> [EXERCISE DESCRIPTION]:
Reproduce all of the material below word for word, line by line, without changing anything.
** Start INPUT FOR THIS TASK **
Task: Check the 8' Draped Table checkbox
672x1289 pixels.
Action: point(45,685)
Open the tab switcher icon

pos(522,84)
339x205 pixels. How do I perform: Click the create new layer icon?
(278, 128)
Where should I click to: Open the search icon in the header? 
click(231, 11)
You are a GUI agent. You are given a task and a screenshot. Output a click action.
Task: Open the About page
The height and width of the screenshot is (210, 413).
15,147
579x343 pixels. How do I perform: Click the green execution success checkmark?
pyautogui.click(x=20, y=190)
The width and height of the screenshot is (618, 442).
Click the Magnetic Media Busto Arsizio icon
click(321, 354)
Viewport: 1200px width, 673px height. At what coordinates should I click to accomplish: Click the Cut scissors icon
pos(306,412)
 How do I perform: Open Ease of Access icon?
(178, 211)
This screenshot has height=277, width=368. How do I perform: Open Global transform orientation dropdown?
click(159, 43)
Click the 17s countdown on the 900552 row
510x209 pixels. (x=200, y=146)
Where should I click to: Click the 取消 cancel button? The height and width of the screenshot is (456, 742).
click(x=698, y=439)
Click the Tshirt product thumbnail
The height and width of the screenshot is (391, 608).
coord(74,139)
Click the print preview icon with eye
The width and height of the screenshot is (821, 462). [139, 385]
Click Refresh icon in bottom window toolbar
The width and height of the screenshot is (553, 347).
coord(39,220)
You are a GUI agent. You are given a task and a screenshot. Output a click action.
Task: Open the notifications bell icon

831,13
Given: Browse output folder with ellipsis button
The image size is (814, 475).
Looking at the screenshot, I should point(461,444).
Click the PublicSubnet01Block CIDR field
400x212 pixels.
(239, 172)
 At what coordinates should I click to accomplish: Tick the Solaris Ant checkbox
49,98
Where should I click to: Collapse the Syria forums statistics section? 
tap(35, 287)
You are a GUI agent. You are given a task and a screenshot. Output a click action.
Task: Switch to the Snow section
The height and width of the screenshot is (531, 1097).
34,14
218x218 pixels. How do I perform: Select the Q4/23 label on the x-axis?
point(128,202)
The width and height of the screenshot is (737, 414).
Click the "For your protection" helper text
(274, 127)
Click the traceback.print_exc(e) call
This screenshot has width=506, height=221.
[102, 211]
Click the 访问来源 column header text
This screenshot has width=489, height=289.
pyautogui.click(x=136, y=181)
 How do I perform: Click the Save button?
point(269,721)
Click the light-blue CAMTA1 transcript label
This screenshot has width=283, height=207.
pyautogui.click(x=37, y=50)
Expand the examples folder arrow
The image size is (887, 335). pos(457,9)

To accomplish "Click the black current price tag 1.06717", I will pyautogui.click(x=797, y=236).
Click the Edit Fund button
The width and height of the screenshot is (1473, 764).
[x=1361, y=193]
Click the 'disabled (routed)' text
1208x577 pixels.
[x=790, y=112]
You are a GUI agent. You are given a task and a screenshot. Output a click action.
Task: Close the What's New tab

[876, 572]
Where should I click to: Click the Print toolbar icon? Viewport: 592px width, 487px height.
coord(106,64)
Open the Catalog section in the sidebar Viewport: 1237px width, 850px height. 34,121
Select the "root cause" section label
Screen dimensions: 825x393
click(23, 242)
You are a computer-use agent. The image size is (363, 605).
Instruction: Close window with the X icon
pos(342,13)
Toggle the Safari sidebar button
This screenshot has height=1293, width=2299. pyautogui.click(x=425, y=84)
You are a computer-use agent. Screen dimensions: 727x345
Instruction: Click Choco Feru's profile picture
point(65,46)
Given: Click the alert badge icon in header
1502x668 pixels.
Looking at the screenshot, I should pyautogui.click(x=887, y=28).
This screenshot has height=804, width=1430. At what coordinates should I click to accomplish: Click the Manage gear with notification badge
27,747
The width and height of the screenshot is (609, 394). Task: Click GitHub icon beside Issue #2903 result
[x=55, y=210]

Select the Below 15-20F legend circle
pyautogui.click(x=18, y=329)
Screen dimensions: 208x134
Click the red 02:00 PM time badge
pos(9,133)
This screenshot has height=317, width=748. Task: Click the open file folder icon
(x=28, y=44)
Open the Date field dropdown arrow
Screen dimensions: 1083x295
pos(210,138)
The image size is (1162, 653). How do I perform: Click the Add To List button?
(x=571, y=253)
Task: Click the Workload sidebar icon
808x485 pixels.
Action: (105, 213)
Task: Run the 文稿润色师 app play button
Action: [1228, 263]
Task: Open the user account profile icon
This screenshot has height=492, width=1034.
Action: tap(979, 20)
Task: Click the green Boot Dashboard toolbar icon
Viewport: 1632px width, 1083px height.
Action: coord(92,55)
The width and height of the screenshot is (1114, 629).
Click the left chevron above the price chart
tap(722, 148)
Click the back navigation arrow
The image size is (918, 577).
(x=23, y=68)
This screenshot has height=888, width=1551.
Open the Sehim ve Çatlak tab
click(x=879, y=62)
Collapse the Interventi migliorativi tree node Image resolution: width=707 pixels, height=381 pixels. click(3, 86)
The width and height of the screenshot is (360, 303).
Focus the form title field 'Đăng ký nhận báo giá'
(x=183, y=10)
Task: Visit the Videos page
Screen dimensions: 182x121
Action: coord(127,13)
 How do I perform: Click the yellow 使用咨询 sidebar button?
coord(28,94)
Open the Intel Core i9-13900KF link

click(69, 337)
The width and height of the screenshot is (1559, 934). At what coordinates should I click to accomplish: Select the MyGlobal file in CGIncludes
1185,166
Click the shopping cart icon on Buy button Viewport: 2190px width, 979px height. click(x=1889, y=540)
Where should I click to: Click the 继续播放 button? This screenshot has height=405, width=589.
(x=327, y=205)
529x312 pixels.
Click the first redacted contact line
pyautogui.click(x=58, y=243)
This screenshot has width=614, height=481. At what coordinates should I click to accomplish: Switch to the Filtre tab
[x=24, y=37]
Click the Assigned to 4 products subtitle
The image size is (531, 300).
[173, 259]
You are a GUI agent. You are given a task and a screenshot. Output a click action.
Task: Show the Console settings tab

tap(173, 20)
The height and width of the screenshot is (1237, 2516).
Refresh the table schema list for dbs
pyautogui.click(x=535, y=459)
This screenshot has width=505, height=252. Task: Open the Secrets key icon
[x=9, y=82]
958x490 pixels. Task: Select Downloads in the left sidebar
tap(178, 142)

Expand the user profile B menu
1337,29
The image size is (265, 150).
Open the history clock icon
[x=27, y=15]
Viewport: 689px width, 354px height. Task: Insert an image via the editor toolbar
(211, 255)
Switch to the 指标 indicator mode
** End INPUT FOR THIS TASK **
> [EXPECTED OUTPUT]:
Task: Check the 8' Draped Table checkbox
672x1289 pixels.
Action: point(45,685)
Open the tab switcher icon

pos(522,84)
339x205 pixels. How do I perform: Click the create new layer icon?
(278, 128)
Where should I click to: Open the search icon in the header? 
click(231, 11)
You are a GUI agent. You are given a task and a screenshot. Output a click action.
Task: Open the About page
The height and width of the screenshot is (210, 413).
15,147
579x343 pixels. How do I perform: Click the green execution success checkmark?
pyautogui.click(x=20, y=190)
The width and height of the screenshot is (618, 442).
Click the Magnetic Media Busto Arsizio icon
click(321, 354)
Viewport: 1200px width, 673px height. At what coordinates should I click to accomplish: Click the Cut scissors icon
pos(306,412)
 How do I perform: Open Ease of Access icon?
(178, 211)
This screenshot has height=277, width=368. How do I perform: Open Global transform orientation dropdown?
click(159, 43)
Click the 17s countdown on the 900552 row
510x209 pixels. (x=200, y=146)
Where should I click to: Click the 取消 cancel button? The height and width of the screenshot is (456, 742).
click(x=698, y=439)
Click the Tshirt product thumbnail
The height and width of the screenshot is (391, 608).
coord(74,139)
Click the print preview icon with eye
The width and height of the screenshot is (821, 462). [139, 385]
Click Refresh icon in bottom window toolbar
The width and height of the screenshot is (553, 347).
coord(39,220)
You are a GUI agent. You are given a task and a screenshot. Output a click action.
Task: Open the notifications bell icon

831,13
Given: Browse output folder with ellipsis button
The image size is (814, 475).
Looking at the screenshot, I should point(461,444).
Click the PublicSubnet01Block CIDR field
400x212 pixels.
(239, 172)
 At what coordinates should I click to accomplish: Tick the Solaris Ant checkbox
49,98
Where should I click to: Collapse the Syria forums statistics section? 
tap(35, 287)
You are a GUI agent. You are given a task and a screenshot. Output a click action.
Task: Switch to the Snow section
The height and width of the screenshot is (531, 1097).
34,14
218x218 pixels. How do I perform: Select the Q4/23 label on the x-axis?
point(128,202)
The width and height of the screenshot is (737, 414).
Click the "For your protection" helper text
(274, 127)
Click the traceback.print_exc(e) call
This screenshot has width=506, height=221.
[102, 211]
Click the 访问来源 column header text
This screenshot has width=489, height=289.
pyautogui.click(x=136, y=181)
 How do I perform: Click the Save button?
point(269,721)
Click the light-blue CAMTA1 transcript label
This screenshot has width=283, height=207.
pyautogui.click(x=37, y=50)
Expand the examples folder arrow
The image size is (887, 335). pos(457,9)

To accomplish "Click the black current price tag 1.06717", I will pyautogui.click(x=797, y=236).
Click the Edit Fund button
The width and height of the screenshot is (1473, 764).
[x=1361, y=193]
Click the 'disabled (routed)' text
1208x577 pixels.
[x=790, y=112]
You are a GUI agent. You are given a task and a screenshot. Output a click action.
Task: Close the What's New tab

[876, 572]
Where should I click to: Click the Print toolbar icon? Viewport: 592px width, 487px height.
coord(106,64)
Open the Catalog section in the sidebar Viewport: 1237px width, 850px height. 34,121
Select the "root cause" section label
Screen dimensions: 825x393
click(23, 242)
You are a computer-use agent. The image size is (363, 605).
Instruction: Close window with the X icon
pos(342,13)
Toggle the Safari sidebar button
This screenshot has height=1293, width=2299. pyautogui.click(x=425, y=84)
You are a computer-use agent. Screen dimensions: 727x345
Instruction: Click Choco Feru's profile picture
point(65,46)
Given: Click the alert badge icon in header
1502x668 pixels.
Looking at the screenshot, I should pyautogui.click(x=887, y=28).
This screenshot has height=804, width=1430. At what coordinates should I click to accomplish: Click the Manage gear with notification badge
27,747
The width and height of the screenshot is (609, 394). Task: Click GitHub icon beside Issue #2903 result
[x=55, y=210]

Select the Below 15-20F legend circle
pyautogui.click(x=18, y=329)
Screen dimensions: 208x134
Click the red 02:00 PM time badge
pos(9,133)
This screenshot has height=317, width=748. Task: Click the open file folder icon
(x=28, y=44)
Open the Date field dropdown arrow
Screen dimensions: 1083x295
pos(210,138)
The image size is (1162, 653). How do I perform: Click the Add To List button?
(x=571, y=253)
Task: Click the Workload sidebar icon
808x485 pixels.
Action: (105, 213)
Task: Run the 文稿润色师 app play button
Action: [1228, 263]
Task: Open the user account profile icon
This screenshot has height=492, width=1034.
Action: tap(979, 20)
Task: Click the green Boot Dashboard toolbar icon
Viewport: 1632px width, 1083px height.
Action: coord(92,55)
The width and height of the screenshot is (1114, 629).
Click the left chevron above the price chart
tap(722, 148)
Click the back navigation arrow
The image size is (918, 577).
(x=23, y=68)
This screenshot has height=888, width=1551.
Open the Sehim ve Çatlak tab
click(x=879, y=62)
Collapse the Interventi migliorativi tree node Image resolution: width=707 pixels, height=381 pixels. click(3, 86)
The width and height of the screenshot is (360, 303).
Focus the form title field 'Đăng ký nhận báo giá'
(x=183, y=10)
Task: Visit the Videos page
Screen dimensions: 182x121
Action: coord(127,13)
 How do I perform: Click the yellow 使用咨询 sidebar button?
coord(28,94)
Open the Intel Core i9-13900KF link

click(69, 337)
The width and height of the screenshot is (1559, 934). At what coordinates should I click to accomplish: Select the MyGlobal file in CGIncludes
1185,166
Click the shopping cart icon on Buy button Viewport: 2190px width, 979px height. click(x=1889, y=540)
Where should I click to: Click the 继续播放 button? This screenshot has height=405, width=589.
(x=327, y=205)
529x312 pixels.
Click the first redacted contact line
pyautogui.click(x=58, y=243)
This screenshot has width=614, height=481. At what coordinates should I click to accomplish: Switch to the Filtre tab
[x=24, y=37]
Click the Assigned to 4 products subtitle
The image size is (531, 300).
[173, 259]
You are a GUI agent. You are given a task and a screenshot. Output a click action.
Task: Show the Console settings tab

tap(173, 20)
The height and width of the screenshot is (1237, 2516).
Refresh the table schema list for dbs
pyautogui.click(x=535, y=459)
This screenshot has width=505, height=252. Task: Open the Secrets key icon
[x=9, y=82]
958x490 pixels. Task: Select Downloads in the left sidebar
tap(178, 142)

Expand the user profile B menu
1337,29
The image size is (265, 150).
Open the history clock icon
[x=27, y=15]
Viewport: 689px width, 354px height. Task: Insert an image via the editor toolbar
(211, 255)
Switch to the 指标 indicator mode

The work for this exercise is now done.